Ajão realized his voice was gradually rising. He was making a point that haunted many, including Leg-Wot. How often and how loudly had he heard the pilot denounce the Homeworld Union for not spending more money on interstellar colonization, “trade,” and radio searches for unknown civilizations. “But now” he continued, more softly, “we may have found a way around all this. If we can find the secret of the Azhiri Talent—even if we can alert Novamerika and eventually Homeworld to its existence—then the distances between the stars will not matter, and there could be a truly interstellar civilization.”
Leg-Wot looked thoughtful, less glum. Bjault had always believed that humanity as a whole was one of the few things she really cared about. “I see what you mean. We’ve got to get back word, whether we survive or not. And we’ve got to learn everything we can about these people.” Her face lit with sudden, unthinking enthusiasm. “Why do they always teleport from one pool of water to another? I’ll bet these guys have a high-class technology hidden beneath all the medieval window dressing. The pools are some sort of transmitting devices.”

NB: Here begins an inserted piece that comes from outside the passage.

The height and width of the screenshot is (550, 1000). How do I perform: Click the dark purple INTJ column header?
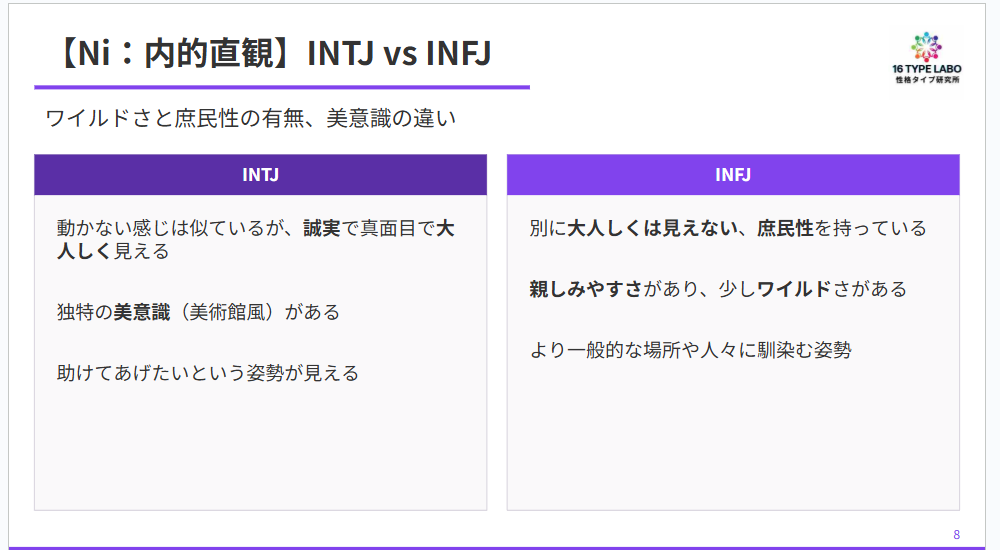tap(260, 175)
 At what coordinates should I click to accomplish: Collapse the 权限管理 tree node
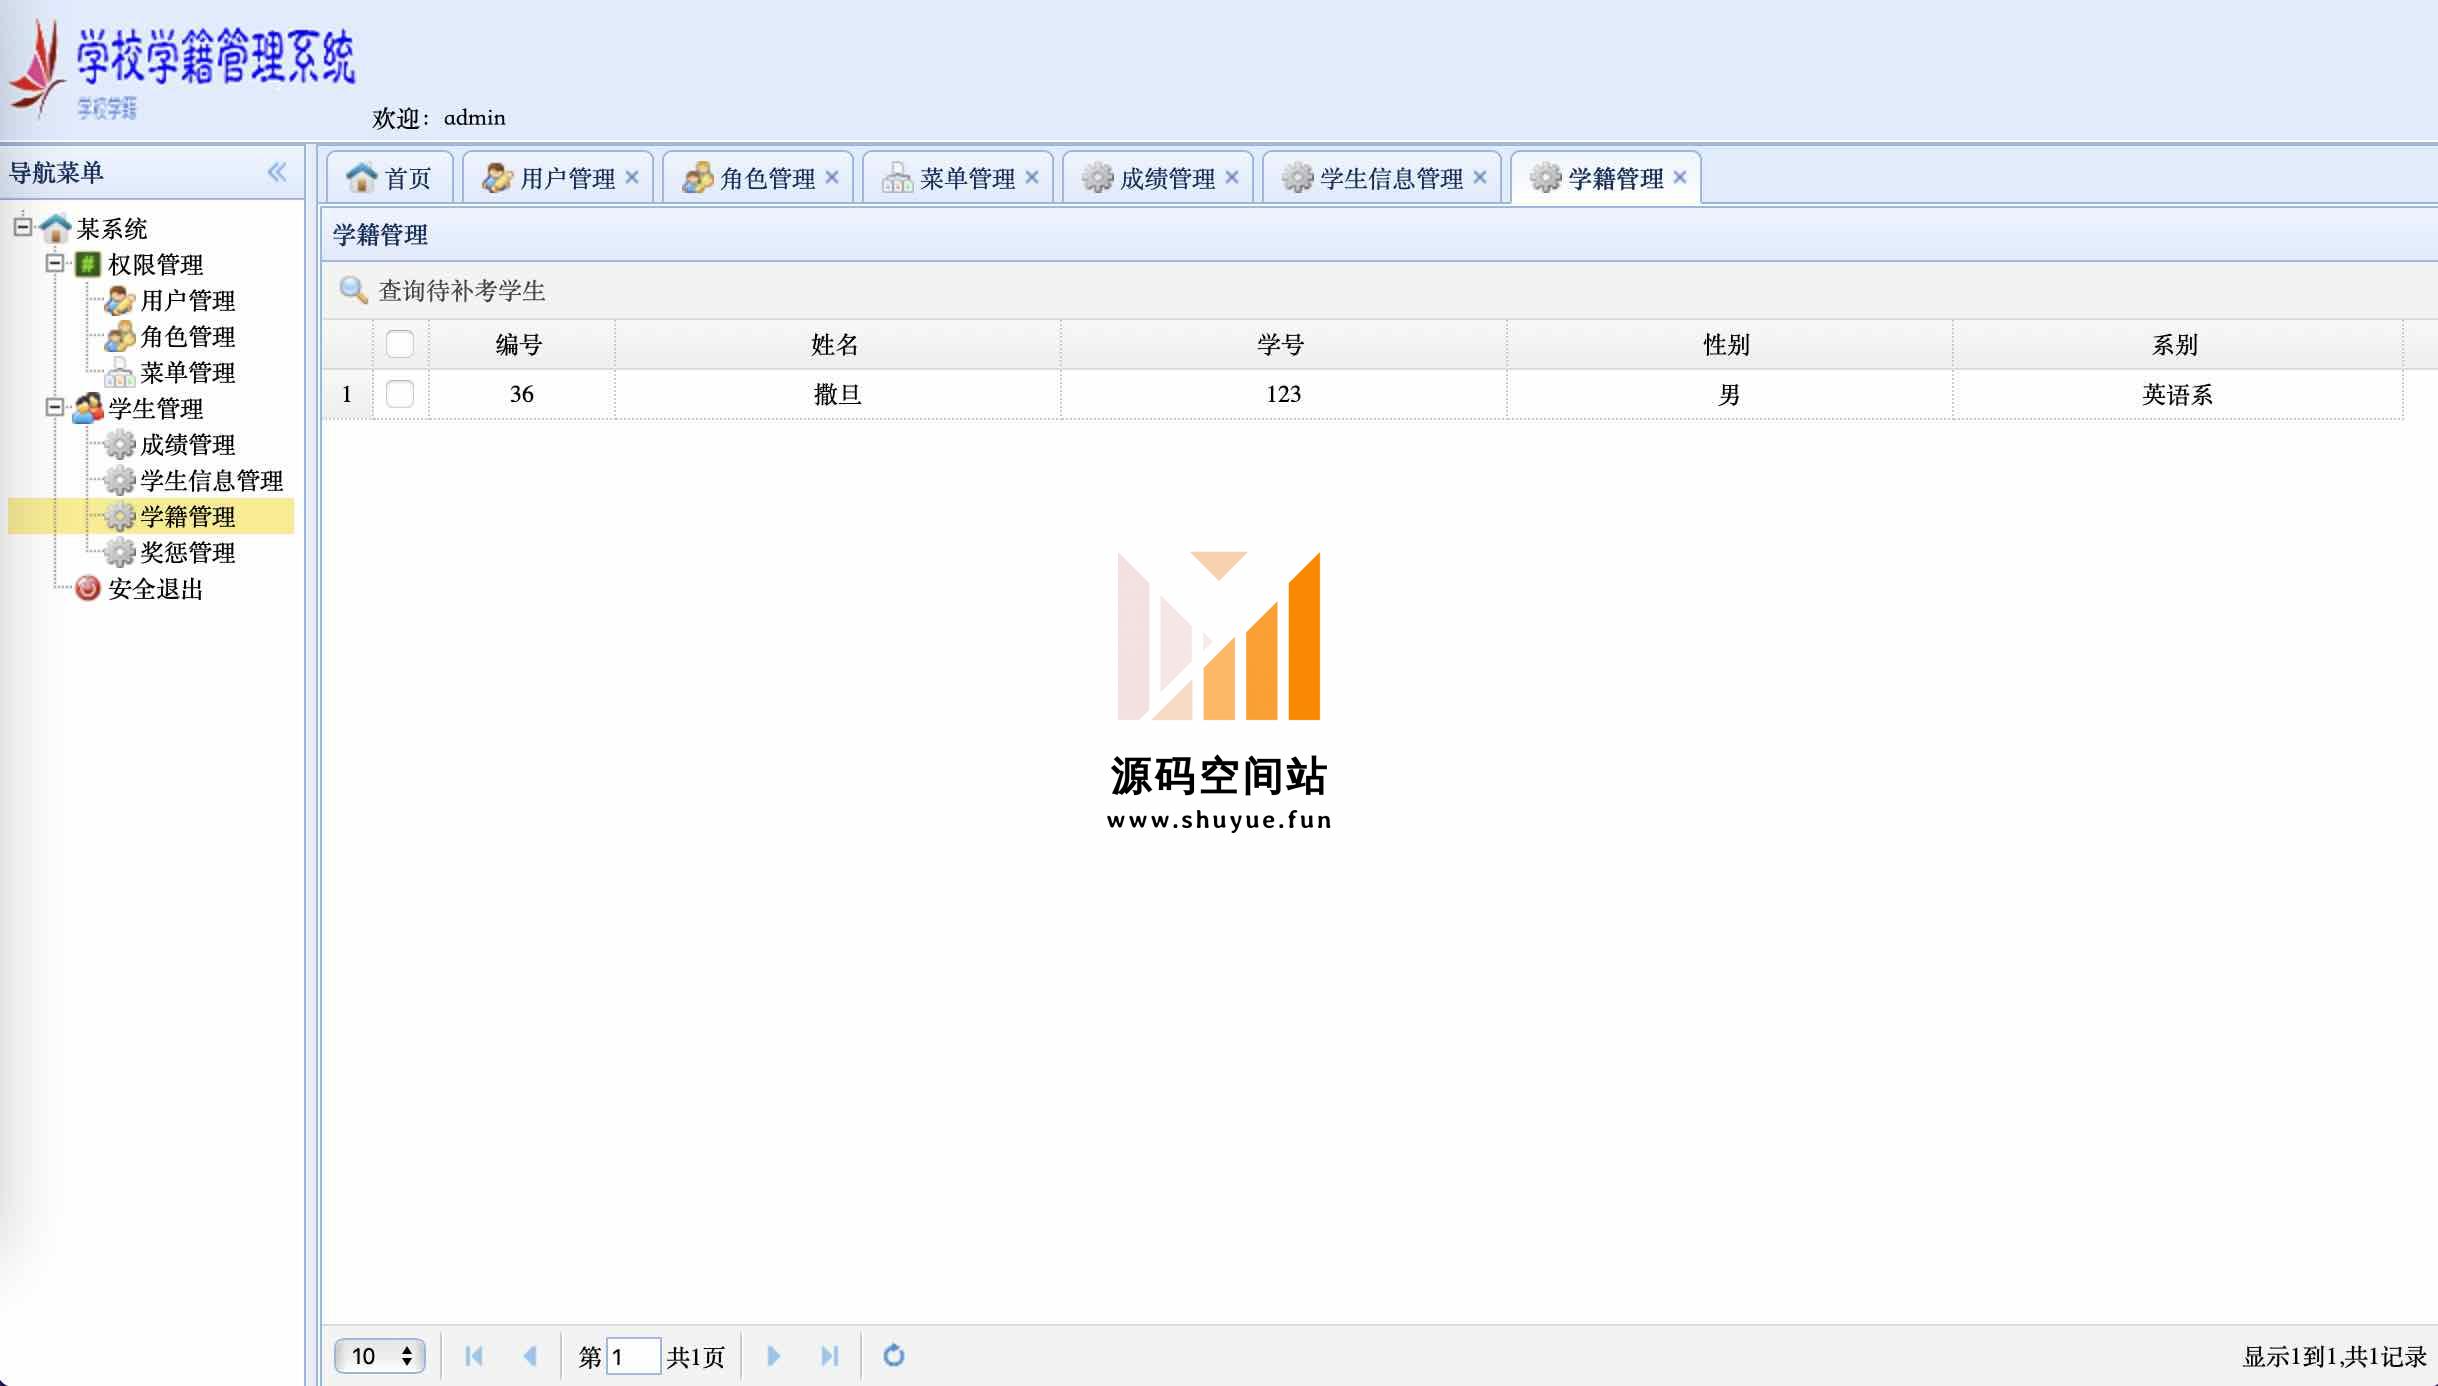55,263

Ajão breathed an inward sigh of relief that the girl had snapped out of her mood. It was hard enough dealing with his own discouragement. He shook his head, and said, “I think these people are every bit as backward as we thought before, Yoninne. I’ll wager that teleportation is a natural mental ability with them.”
“Well, then, why do they always seem to teleport from pools of water?”
Bjault’s reply was lost in the shrill whistle that suddenly sounded from one of the boat’s upper decks. It was almost like a steam whistle, though Ajão couldn’t see where the sound came from. Whatever its origin, the whistle obviously signaled something important. The two guards who a moment before had been playing a dice game—at least it looked like dice, even though the stones were dodecahedra—stood up abrupdy. One of them swept the dice into a leather bag. They both settled back in padded couches and strapped themselves in. The moment Ajão had seen all those couches, with their uniform system of restraints, he had guessed that they were only incidentally used to tie down prisoners. It was just one more bit of evidence for his theory. In another few moments he hoped to see a much more important confirmation.
The whistle continued to wail for nearly a minute, as crewmen and soldiers took their places. When the tone abruptly ended, he could hear the townspeople cheering on the pier somewhere behind him. They had dutifully assembled (or been assembled) to see their ruler off. It fit the cultural picture he had of this Azhiri state.